D'après le texte consacré à l'eau potable à Aïn Zaouïa, sur combien de villages se répartit la population de cette commune ?

TEXTE PRÉSENTÉ:

+===+

Le calvaire de l’eau potable : suite et… fin

Parmi les communes du sud de la wilaya de Tizi-Ouzou qui ont connu le règlement définitif de la crise d’alimentation en eau potable, la commune de Aïn Zaouïa figure en tête du peloton avec d’autres

communes limitrophes, telles que Draâ El Mizan et Boghni.

Pourtant, la municipalité n’a pas encore pu bénéficier du transfert d’eau du barrage Koudiet Acerdoun, même si dans les prochaines semaines, il est question de la mise en service d’une station de service, dont la réalisation touche à sa fin.

En fait, la disponibilité du liquide précieux dans tous les villages de la commune et au chef-lieu, avec les nombreux quartiers et lotissements, a été rendu possible, grâce à la réservation de la totalité de l’eau provenant de la station de Tleta, pour alimenter presque quotidiennement le grand réservoir de Boumahni, utilisé auparavant pour desservir les daïras de Tizi Ghenif et Draâ El Mizan.

Du moment que ces grands centres urbains et leurs périphéries, ainsi que les zones rurales rattachées à ces circonscriptions, ont été satisfaits en la matière par la mise en service d’une nouvelle chaîne d’alimentation accompagnée de projets structurants, l’ordre a été donné aux services de l’ADE de répondre à la demande de la population de Aïn Zaouïa, répartie sur 28 villages, ce qui a permis aux ménages de disposer de l’eau d’une manière régulière.

Ce dispositif sera renforcé avec l’inauguration de la station de pompage de Tizi N’Tedlest, dont la réalisation est acquise en attendant l’achèvement de l’installation des conduites d’adduction et de l’installation d’un poste transformateur pour effectuer les premiers pompages d’eau vers le château d’eau de Boumahni.

Une opération qui sera synonyme de la fin des pénuries d’eau dans la région.

+===+

ENTRÉES EXTRAITES:
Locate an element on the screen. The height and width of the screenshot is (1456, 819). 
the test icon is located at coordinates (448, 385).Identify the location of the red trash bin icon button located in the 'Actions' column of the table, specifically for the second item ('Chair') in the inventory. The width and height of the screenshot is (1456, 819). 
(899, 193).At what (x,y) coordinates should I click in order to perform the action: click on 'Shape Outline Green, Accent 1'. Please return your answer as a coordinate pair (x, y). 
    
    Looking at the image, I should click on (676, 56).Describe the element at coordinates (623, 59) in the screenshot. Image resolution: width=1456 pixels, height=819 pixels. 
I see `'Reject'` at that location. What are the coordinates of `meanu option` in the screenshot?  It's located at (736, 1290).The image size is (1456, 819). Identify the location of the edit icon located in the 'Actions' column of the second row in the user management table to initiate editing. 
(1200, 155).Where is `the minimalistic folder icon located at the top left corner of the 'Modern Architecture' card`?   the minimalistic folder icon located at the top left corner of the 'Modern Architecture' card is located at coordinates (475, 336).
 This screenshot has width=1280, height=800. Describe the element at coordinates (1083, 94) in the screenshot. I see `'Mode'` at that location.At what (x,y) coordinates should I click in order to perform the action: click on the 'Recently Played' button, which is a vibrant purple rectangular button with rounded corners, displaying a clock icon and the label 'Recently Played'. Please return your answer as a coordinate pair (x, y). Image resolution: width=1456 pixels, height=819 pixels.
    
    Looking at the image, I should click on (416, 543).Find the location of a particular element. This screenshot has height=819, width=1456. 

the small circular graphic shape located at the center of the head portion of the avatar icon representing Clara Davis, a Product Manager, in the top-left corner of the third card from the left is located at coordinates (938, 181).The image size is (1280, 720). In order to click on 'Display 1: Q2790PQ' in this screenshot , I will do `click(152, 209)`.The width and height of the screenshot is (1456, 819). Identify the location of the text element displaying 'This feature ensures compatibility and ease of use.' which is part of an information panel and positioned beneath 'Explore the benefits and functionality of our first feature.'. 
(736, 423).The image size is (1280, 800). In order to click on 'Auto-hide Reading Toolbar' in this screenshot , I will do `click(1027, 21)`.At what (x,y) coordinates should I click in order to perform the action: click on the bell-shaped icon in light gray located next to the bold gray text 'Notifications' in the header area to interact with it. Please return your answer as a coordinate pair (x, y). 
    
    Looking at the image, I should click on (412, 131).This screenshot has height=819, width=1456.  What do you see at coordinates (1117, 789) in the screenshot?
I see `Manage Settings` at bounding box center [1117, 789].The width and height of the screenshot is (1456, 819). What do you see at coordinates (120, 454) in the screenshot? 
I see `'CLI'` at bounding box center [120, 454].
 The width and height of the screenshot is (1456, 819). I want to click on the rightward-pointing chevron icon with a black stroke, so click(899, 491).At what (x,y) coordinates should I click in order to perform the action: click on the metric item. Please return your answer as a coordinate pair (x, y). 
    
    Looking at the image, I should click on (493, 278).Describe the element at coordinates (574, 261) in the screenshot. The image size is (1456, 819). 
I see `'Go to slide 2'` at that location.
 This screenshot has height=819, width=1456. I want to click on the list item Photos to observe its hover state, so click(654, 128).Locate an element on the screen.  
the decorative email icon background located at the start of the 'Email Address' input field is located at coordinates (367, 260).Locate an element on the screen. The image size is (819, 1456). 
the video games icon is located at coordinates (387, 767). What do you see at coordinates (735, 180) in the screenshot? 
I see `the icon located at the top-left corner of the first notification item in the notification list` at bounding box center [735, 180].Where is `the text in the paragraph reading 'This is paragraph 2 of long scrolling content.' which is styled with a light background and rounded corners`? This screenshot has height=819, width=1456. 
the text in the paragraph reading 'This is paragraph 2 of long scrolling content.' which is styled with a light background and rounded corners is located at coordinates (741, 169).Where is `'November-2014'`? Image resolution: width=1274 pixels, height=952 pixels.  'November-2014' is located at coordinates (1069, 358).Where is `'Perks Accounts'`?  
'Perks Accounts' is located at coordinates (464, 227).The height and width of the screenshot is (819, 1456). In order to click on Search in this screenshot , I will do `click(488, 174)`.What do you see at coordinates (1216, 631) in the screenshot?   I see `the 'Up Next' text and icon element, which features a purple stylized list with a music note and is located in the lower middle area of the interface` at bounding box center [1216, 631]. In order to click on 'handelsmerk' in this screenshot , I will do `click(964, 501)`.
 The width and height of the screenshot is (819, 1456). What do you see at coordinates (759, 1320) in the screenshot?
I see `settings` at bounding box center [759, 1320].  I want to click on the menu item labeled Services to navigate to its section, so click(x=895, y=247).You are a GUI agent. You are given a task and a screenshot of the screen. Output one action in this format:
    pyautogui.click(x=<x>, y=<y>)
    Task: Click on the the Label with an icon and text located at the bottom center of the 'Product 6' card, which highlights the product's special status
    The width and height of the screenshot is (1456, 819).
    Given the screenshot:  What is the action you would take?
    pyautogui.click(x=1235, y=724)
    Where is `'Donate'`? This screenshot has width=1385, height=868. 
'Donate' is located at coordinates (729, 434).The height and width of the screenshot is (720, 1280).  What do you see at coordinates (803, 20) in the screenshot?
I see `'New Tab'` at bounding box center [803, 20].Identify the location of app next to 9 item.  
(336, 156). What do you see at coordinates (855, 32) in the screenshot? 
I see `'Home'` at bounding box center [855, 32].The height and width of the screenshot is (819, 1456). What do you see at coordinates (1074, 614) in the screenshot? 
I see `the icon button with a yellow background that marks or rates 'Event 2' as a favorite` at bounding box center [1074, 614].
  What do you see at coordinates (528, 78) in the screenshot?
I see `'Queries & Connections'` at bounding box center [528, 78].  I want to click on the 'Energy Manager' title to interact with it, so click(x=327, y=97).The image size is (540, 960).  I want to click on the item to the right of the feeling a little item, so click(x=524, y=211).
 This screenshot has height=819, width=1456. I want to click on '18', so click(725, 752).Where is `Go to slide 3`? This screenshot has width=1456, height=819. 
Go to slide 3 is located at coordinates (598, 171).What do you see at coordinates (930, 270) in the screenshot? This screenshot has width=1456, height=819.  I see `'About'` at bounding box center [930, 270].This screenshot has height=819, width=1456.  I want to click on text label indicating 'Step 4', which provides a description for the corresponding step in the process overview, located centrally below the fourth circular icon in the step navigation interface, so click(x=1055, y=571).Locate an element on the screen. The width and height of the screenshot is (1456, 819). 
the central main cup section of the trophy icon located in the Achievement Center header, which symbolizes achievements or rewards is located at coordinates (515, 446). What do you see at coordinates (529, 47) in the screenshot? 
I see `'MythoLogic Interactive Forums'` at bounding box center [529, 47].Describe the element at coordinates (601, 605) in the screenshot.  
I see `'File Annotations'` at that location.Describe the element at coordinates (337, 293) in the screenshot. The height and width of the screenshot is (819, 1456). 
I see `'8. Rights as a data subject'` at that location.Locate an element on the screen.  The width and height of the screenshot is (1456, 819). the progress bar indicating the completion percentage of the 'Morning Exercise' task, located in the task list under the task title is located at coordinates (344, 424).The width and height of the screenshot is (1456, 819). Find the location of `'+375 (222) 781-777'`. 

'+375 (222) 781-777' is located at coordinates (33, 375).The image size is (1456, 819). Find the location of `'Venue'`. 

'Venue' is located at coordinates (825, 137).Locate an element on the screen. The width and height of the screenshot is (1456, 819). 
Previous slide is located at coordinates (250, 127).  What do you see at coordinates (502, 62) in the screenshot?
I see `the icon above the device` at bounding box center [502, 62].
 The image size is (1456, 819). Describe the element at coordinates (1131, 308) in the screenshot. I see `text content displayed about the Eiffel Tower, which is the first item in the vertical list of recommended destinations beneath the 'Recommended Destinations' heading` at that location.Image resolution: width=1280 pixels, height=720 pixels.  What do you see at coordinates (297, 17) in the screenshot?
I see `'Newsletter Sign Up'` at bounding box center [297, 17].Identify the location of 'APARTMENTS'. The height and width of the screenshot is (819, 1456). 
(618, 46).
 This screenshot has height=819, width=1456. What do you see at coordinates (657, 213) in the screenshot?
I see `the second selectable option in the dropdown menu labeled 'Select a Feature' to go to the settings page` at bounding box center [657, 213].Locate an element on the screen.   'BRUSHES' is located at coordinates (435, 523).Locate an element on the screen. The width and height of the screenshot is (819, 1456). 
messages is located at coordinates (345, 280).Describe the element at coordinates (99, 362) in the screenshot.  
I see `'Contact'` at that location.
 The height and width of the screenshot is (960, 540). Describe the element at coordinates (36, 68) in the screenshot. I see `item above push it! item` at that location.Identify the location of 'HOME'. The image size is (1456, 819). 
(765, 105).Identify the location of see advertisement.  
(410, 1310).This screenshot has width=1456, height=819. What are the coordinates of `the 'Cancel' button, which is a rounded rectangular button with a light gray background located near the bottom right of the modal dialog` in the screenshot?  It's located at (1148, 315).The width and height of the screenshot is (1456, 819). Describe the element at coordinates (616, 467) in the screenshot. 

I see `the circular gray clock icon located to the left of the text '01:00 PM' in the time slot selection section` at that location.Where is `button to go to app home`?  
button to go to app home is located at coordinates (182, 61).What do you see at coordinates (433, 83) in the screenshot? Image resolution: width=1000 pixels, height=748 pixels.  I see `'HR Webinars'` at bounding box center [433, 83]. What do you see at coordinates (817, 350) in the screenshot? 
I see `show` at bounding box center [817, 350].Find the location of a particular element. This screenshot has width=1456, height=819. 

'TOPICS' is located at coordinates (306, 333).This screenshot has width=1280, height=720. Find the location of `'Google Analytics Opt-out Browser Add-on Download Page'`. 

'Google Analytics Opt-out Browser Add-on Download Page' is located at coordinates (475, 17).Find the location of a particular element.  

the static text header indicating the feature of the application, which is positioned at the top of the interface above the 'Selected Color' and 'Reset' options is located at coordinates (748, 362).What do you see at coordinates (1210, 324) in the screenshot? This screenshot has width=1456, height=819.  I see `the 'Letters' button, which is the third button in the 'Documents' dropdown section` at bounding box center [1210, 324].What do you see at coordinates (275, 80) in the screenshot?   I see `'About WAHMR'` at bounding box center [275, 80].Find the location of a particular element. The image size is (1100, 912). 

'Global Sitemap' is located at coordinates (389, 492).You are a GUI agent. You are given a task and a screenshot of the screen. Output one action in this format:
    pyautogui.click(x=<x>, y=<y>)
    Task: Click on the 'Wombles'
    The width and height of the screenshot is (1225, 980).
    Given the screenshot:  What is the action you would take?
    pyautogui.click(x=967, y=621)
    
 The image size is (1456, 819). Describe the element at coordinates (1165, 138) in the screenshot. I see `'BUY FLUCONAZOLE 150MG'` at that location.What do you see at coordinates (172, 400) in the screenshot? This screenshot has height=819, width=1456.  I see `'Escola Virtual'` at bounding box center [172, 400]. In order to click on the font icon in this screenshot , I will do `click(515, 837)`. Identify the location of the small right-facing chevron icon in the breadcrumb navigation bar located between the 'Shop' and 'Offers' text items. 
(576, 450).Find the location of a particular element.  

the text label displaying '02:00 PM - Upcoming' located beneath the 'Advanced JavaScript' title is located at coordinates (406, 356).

+===+

RÉSULTAT OBTENU: Sur 28 villages.